Bram entendit, mais ne s’arrêta pas. Il fila, au contraire, plus vite encore. De nouveau, Philip l’appela par son nom :

« Bram ! Bram Johnson ! »

Le ricanement lui revint, pour toute réponse, atroce et sourd, comme une moquerie.

Philip leva son revolver. Sans viser avec trop de précision, il tira, par deux fois, dans la direction du fugitif. Les balles passèrent si près de sa tête, que Bram put les entendre siffler.

« Bram ! Bram Johnson ! » cria Philip, une troisième fois.

Ce fut inutilement encore. Il rabaissa son bras et ses yeux se fixèrent sur la grande silhouette, qui n’était plus maintenant qu’une ombre en train de disparaître dans les ténèbres, où elle s’absorba bientôt complètement.

Une fois de plus, Philip se retrouva seul sous le ciel étoilé, cerné par un monde de néants. Et, tout à coup, il se rendit compte de la folie de son acte. Il s’était conduit comme un enfant. Sa voix avait tellement tremblé, tandis qu’il appelait Bram, que Bram s’était ri de lui. Avant peu, sans doute, il paierait son manque d’énergie dans l’action.

Bram n’allait-il pas revenir sur ses pas, avec ses loups ?

Le pouls de Philip en battit plus fort, tandis qu’il interrogeait l’espace blanc où Bram avait disparu. Avec un froid dans le dos, et tout en regagnant les broussailles où il avait installé son campement, il se prit à songer au sort du caporal Lee et de son compagnon. Allait-il donc finir comme eux ? Son inconcevable imprudence n’aurait-elle pas ce résultat ?

Mentalement, il soupesa les chances bonnes et les chances mauvaises qui lui restaient. Car du bon sang rouge coulait dans ses veines et jamais il n’est permis à l’homme de désespérer. Pendant quelques minutes, il demeura debout à côté des dernières braises de son feu, qui faisaient encore monter vers son visage une mince fumée, et tenta de remettre d’aplomb son esprit.

Sans doute il ne craignait pas Bram. Bien que Bram fût un colosse, il aurait allégrement engagé la lutte avec lui. Et il serrait nerveusement son revolver, il promenait ses doigts sur la culasse. Mais ce n’était pas avec Bram que la lutte s’engagerait, ce serait avec ses loups. Bram lancerait la horde, sans plus se montrer lui-même, et se contentant de ricaner de loin, pour l’exciter. Ainsi l’avait-il fait avec le caporal Lee. Maintenant que Philip l’avait repéré, qu’il avait clairement dévoilé ses intentions, comment Bram, luttant pour sa propre existence, serait-il assez fou pour ne pas chercher à se débarrasser, sur-le-champ, de son ennemi ?

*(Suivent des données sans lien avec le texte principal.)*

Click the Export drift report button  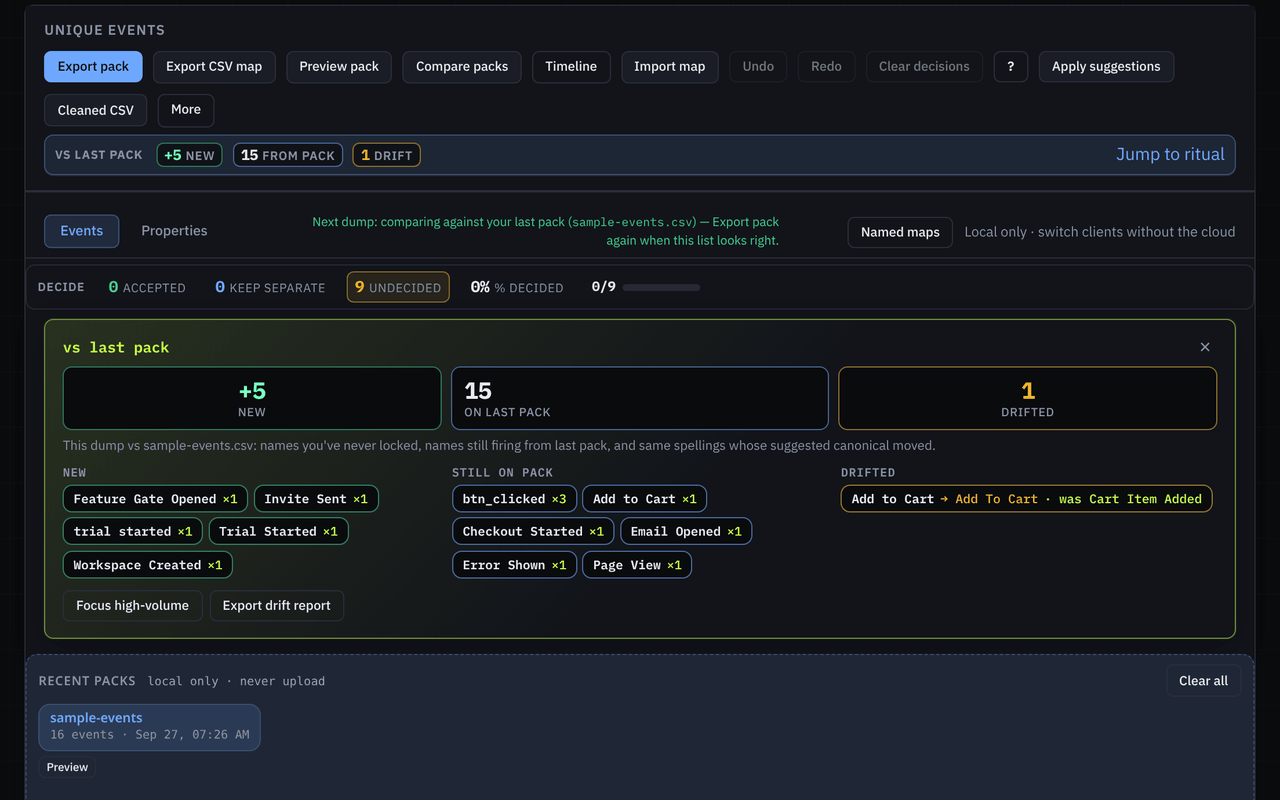pos(277,606)
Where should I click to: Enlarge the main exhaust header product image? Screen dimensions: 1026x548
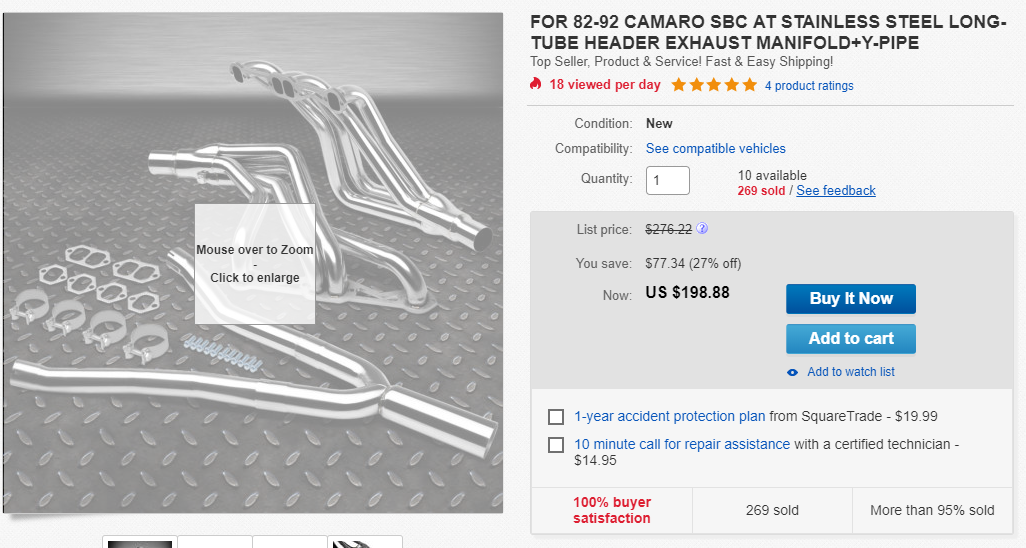(x=254, y=263)
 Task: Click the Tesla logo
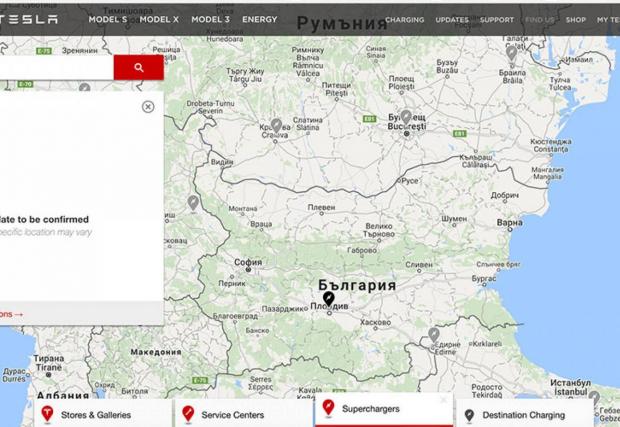point(30,19)
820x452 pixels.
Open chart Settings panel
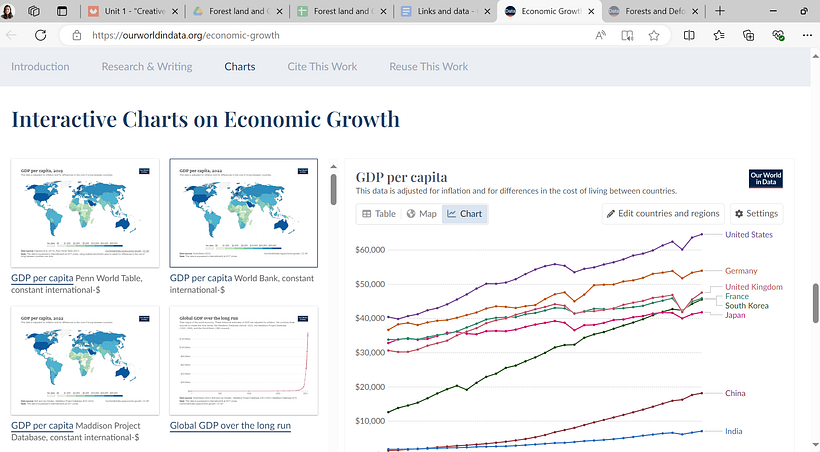757,213
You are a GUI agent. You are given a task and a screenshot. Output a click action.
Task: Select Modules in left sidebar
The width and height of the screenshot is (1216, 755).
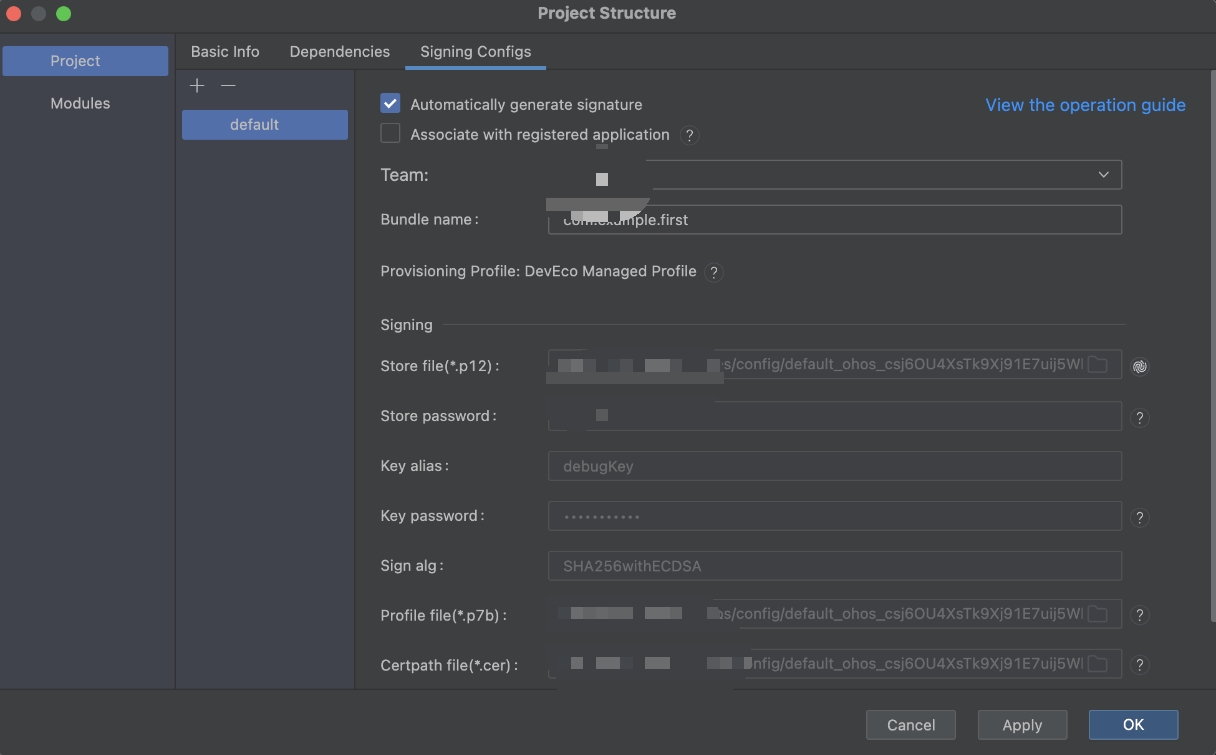[x=80, y=103]
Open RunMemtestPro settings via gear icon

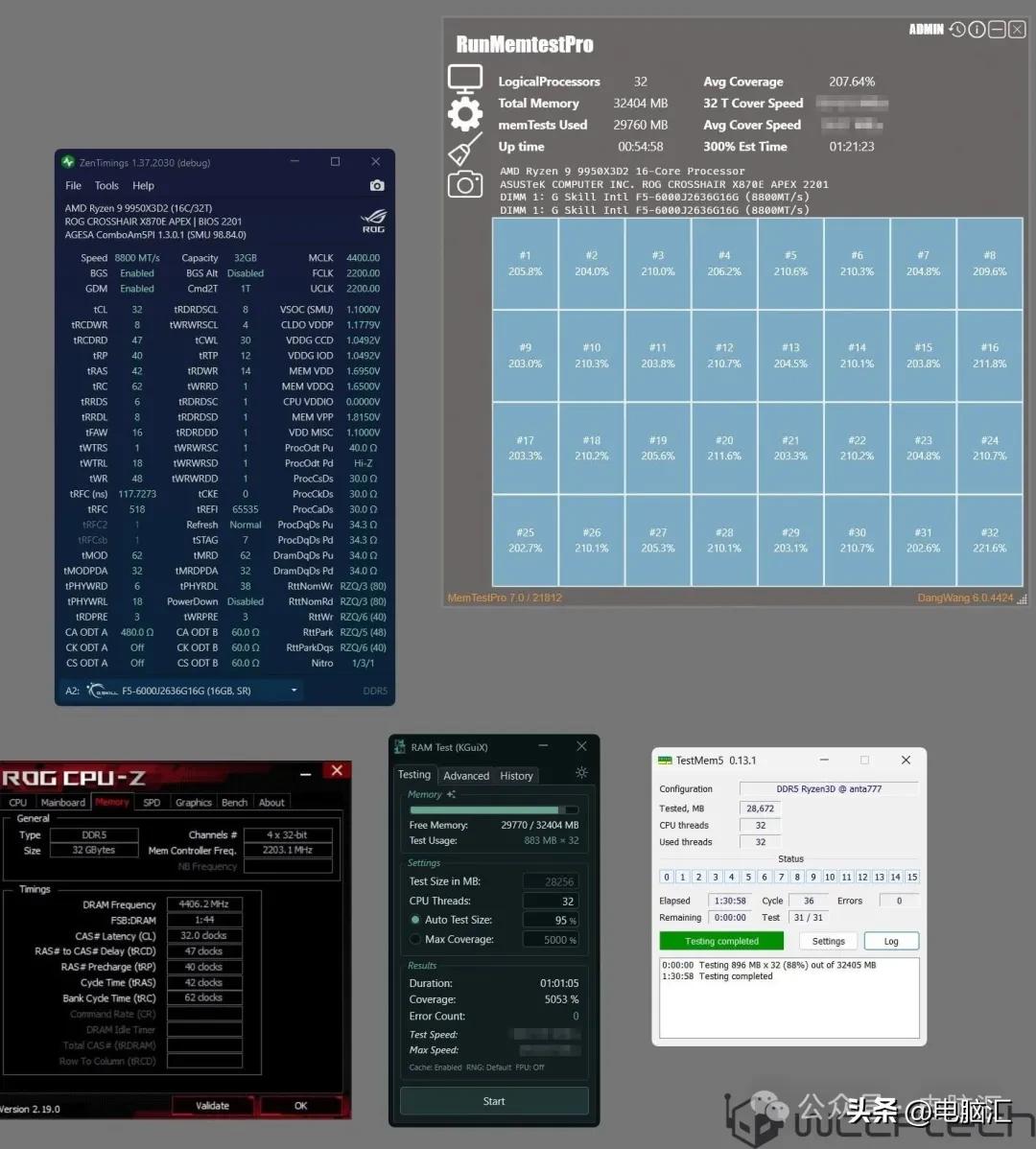pyautogui.click(x=465, y=113)

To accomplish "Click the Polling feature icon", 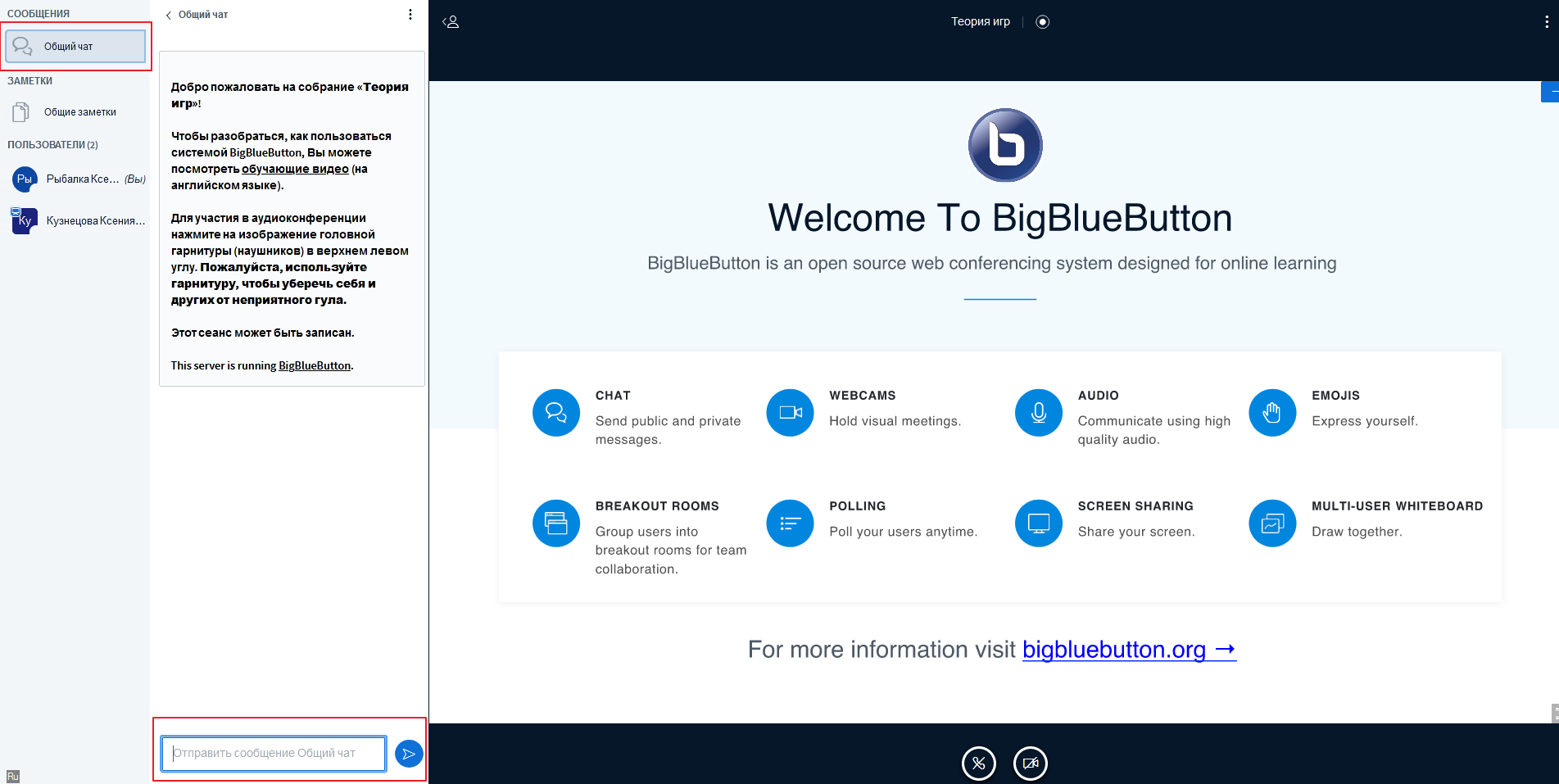I will 790,523.
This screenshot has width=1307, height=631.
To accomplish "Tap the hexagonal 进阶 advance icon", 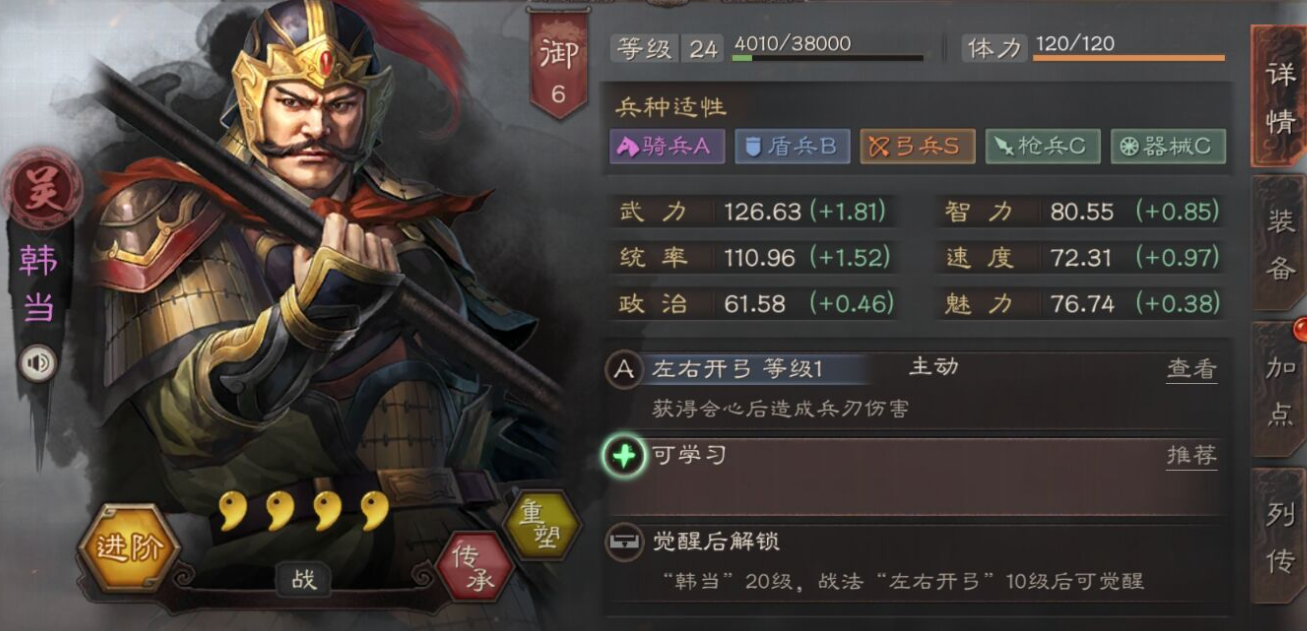I will (128, 548).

Puis une pensée soudaine lui vint. Bram, tel qu’il l’avait vu dans le jour nocturne, n’était pas armé ! Alors il reprit courage et espoir. Grimpé sur un arbre, il pourrait livrer bataille à toute la bande et tuerait les loups, un à un. Avec son revolver et son fusil, et sa provision d’abondantes munitions, le dernier mot lui resterait. L’important était de savoir si, réellement, Bram ne possédait pas de fusil.

Car alors…

Philip ramassa la chaude pelisse qu’il avait, tout à l’heure, jetée près du feu et l’endossa. Il en remplit les poches de munitions toutes dépaquetées et, s’avançant vers la lisière du Barren, jeta son dévolu sur un sapin noueux et solide, isolé des autres. C’était un observatoire excellent, un poste fait à souhait pour démolir la bande. Si, par contre, Bram avait un fusil, ce serait une cible facile qu’il lui offrirait. Bref, c’était une chance à courir, et la seule qui se présentait.



  1. Il est curieux de rapprocher de cette « musique des cieux » que produit dans l’éther l’aurore boréale, le même phénomène atmosphérique qui, en Égypte, faisait, à l’aube du jour, chanter la statue de Memnon. (Note des Traducteurs.)